My main man Michael Lee of the Washington Post explains:
With Wall running the show, Arenas will be freed from the burden of balancing making decisions for the team and going for his. Now, Arenas can simply focus on scoring, which plays more into his natural instincts. With Arenas moving to shooting guard, he also won’t have to worry about defending the quicker point guards in the league, ones likeTyreke Evans, who gave him so much trouble last season. Yes, the 6-foot-4 Arenas will have to contend with shooting guards who are much taller and stronger, but those bigger guards will also have to deal with him on the other end.
[Flip] Saunders implemented a two-guard offense near the end of last season, and while he will use some of those plays, the plan is for Arenas to routinely spell Wall from ball-handing duties, especially if there comes a time when Wall gets overwhelmed. And, with a rookie point guard trying to handle Saunders’s complicated offense and pressure from opposing teams looking to fluster him, you can bank on that happening a few times.
Arenas will be the highest paid player on the Wizards for the next four seasons, unless some team decides to take a chance on him in the interim, so he remains an important figure whose performance and behavior will always be heavily scrutinized. But as one team insider told me, Arenas doesn’t have the “juice” he once had, having exhausted his good favor within the organization with that locker room incident.
There is the potential that Arenas will grow frustrated with a somewhat marginalized role.

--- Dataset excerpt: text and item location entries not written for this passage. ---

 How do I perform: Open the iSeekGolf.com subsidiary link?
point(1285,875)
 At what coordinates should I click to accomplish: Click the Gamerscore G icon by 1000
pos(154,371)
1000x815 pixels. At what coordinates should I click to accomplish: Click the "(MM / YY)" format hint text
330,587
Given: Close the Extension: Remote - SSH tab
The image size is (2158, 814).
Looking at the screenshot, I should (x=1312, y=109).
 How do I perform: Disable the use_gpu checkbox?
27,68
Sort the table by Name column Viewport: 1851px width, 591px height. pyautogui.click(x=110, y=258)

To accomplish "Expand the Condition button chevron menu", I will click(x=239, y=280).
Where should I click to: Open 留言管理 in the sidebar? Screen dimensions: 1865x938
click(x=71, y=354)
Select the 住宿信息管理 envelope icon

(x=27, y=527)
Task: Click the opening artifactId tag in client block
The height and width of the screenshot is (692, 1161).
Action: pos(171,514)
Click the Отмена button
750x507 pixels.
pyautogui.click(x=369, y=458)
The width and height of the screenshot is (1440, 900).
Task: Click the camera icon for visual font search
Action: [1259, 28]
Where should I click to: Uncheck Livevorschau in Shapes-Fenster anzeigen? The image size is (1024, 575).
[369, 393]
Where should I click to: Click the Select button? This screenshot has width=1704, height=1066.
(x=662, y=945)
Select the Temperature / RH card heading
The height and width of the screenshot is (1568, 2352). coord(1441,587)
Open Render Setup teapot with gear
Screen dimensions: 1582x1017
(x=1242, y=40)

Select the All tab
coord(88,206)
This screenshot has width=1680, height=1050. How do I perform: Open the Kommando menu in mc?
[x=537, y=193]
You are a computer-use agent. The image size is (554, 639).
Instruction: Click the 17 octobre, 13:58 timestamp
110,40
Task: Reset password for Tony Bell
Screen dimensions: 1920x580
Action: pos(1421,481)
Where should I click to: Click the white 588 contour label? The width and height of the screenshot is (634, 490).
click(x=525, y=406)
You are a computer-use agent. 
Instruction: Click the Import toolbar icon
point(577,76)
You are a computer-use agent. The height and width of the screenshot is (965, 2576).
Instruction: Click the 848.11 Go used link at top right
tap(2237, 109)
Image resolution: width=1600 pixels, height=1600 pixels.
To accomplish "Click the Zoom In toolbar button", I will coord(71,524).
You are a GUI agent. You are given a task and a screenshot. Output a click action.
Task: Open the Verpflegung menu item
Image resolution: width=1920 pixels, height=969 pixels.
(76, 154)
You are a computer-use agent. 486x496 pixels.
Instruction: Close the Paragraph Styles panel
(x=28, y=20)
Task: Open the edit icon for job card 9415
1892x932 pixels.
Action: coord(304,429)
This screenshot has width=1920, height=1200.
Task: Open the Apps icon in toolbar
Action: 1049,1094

The team has several new pieces, but some of the holdovers are used to deferring to the veteran Arenas.
His fourth comeback will be underway in two weeks, but since the Wizards’ fortunes no longer reside in Arenas’s ability to play at an elite level, success will be measured mostly in his ability to conform. That still is a lot to expect of him.
In a sea of training camp questions from around the league, sorting out the Arenas-Wall situation looms as one of the most intriguing. Never mind that the expectations for this Wizards team are as low as they’ve been in years and they’re playing in arguably the most rugged division (Southeast) in the league this year.
This is a turning point season for the franchise, now that Ted Leonsis is in control and the Wizards are starting basically from scratch. This Arenas-Wall chemistry experiment either works like magic and the Wizards take a turn for the better or it blows up and Arenas has to go.
Either way, it is must-see drama, especially during training camp, for all of us.